## RECORDS FOR THIS EXERCISE
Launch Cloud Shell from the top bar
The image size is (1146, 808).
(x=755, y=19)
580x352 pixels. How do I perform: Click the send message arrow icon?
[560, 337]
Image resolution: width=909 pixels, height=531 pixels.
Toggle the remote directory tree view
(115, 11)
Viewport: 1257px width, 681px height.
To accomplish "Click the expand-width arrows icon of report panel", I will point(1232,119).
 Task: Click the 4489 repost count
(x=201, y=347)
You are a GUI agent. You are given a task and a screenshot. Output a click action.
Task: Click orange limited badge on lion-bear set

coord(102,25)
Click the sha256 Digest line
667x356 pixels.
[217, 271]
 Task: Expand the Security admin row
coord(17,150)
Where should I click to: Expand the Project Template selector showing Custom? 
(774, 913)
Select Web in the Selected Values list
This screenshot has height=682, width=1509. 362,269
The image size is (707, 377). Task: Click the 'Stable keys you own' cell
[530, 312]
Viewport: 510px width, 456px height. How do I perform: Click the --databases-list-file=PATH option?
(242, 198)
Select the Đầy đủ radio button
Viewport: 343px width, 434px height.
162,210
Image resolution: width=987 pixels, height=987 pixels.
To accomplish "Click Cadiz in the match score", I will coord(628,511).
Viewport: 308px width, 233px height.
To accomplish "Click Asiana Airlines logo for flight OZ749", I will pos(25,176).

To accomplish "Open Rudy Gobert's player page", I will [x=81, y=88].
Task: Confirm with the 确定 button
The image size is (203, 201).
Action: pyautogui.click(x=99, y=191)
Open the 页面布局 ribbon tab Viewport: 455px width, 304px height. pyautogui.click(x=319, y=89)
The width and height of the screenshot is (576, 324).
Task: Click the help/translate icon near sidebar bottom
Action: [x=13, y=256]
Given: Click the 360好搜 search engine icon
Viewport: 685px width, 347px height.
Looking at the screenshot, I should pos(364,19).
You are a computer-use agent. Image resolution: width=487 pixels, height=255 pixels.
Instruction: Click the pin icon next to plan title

## WHAT YOU SHOULD DO
Write the material above out in full, exactly as it reads.

## OUTPUT OF THE TASK
Launch Cloud Shell from the top bar
The image size is (1146, 808).
(x=755, y=19)
580x352 pixels. How do I perform: Click the send message arrow icon?
[560, 337]
Image resolution: width=909 pixels, height=531 pixels.
Toggle the remote directory tree view
(115, 11)
Viewport: 1257px width, 681px height.
To accomplish "Click the expand-width arrows icon of report panel", I will point(1232,119).
 Task: Click the 4489 repost count
(x=201, y=347)
You are a GUI agent. You are given a task and a screenshot. Output a click action.
Task: Click orange limited badge on lion-bear set

coord(102,25)
Click the sha256 Digest line
667x356 pixels.
[217, 271]
 Task: Expand the Security admin row
coord(17,150)
Where should I click to: Expand the Project Template selector showing Custom? 
(774, 913)
Select Web in the Selected Values list
This screenshot has height=682, width=1509. 362,269
The image size is (707, 377). Task: Click the 'Stable keys you own' cell
[530, 312]
Viewport: 510px width, 456px height. How do I perform: Click the --databases-list-file=PATH option?
(242, 198)
Select the Đầy đủ radio button
Viewport: 343px width, 434px height.
162,210
Image resolution: width=987 pixels, height=987 pixels.
To accomplish "Click Cadiz in the match score", I will coord(628,511).
Viewport: 308px width, 233px height.
To accomplish "Click Asiana Airlines logo for flight OZ749", I will pos(25,176).

To accomplish "Open Rudy Gobert's player page", I will [x=81, y=88].
Task: Confirm with the 确定 button
The image size is (203, 201).
Action: pyautogui.click(x=99, y=191)
Open the 页面布局 ribbon tab Viewport: 455px width, 304px height. pyautogui.click(x=319, y=89)
The width and height of the screenshot is (576, 324).
Task: Click the help/translate icon near sidebar bottom
Action: [x=13, y=256]
Given: Click the 360好搜 search engine icon
Viewport: 685px width, 347px height.
Looking at the screenshot, I should pos(364,19).
You are a computer-use agent. Image resolution: width=487 pixels, height=255 pixels.
Instruction: Click the pin icon next to plan title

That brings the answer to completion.